ProBench: Judging Multimodal Foundation Models on Open-ended Multi-domain Expert Tasks
Yan Yang, Dongxu Li, Haoning Wu, Bei Chen, Liu Liu, Liyuan Pan, Junnan Li
2025-03-11
Summary
This paper talks about ProBench, a test designed to check how well AI models can handle complex, expert-level tasks that mix images and text, like solving science problems or writing creative stories, by using real-world questions from professionals.
What's the problem?
Current AI models struggle with tasks that need deep knowledge, advanced reasoning, and understanding both visuals and text, especially in specialized fields like medicine or coding.
What's the solution?
ProBench uses 4,000 real expert questions across 10 fields (like science and art) and tests AI models using a ‘judge’ AI to rate their answers.
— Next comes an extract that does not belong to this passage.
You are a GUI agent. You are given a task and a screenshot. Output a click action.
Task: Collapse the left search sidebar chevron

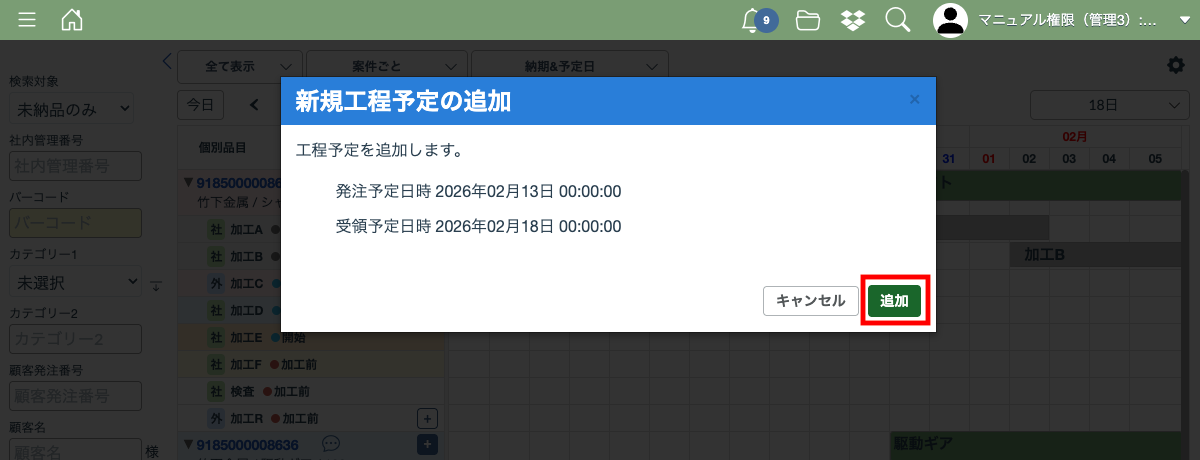coord(167,60)

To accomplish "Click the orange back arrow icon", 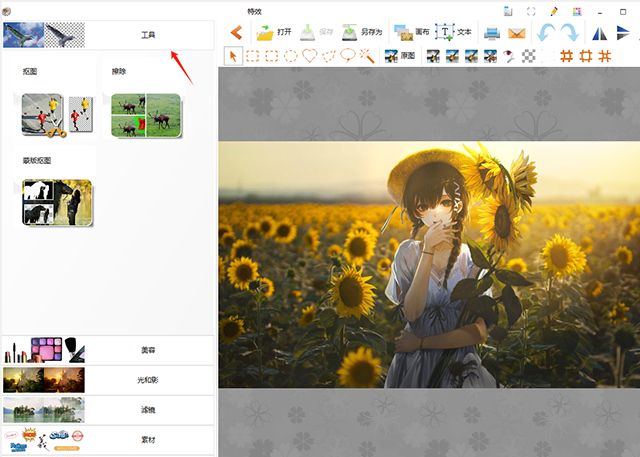I will click(x=236, y=33).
It shows where models fail, like missing details in images or needing better reasoning skills.
Why it matters?
This helps improve AI tools for jobs requiring expert knowledge, like medical diagnosis or coding assistants, by identifying weaknesses and guiding better training methods for smarter, more reliable models.
Abstract
Solving expert-level multimodal tasks is a key milestone towards general intelligence. As the capabilities of multimodal large language models (MLLMs) continue to improve, evaluation of such advanced multimodal intelligence becomes necessary yet challenging. In this work, we introduce ProBench, a benchmark of open-ended user queries that require professional expertise and advanced reasoning. ProBench consists of 4,000 high-quality samples independently submitted by professionals based on their daily productivity demands. It spans across 10 fields and 56 sub-fields, including science, arts, humanities, coding, mathematics, and creative writing. Experimentally, we evaluate and compare 24 latest models using MLLM-as-a-Judge. Our results reveal that although the best open-source models rival the proprietary ones, ProBench presents significant challenges in visual perception, textual understanding, domain knowledge and advanced reasoning, thus providing valuable directions for future multimodal AI research efforts.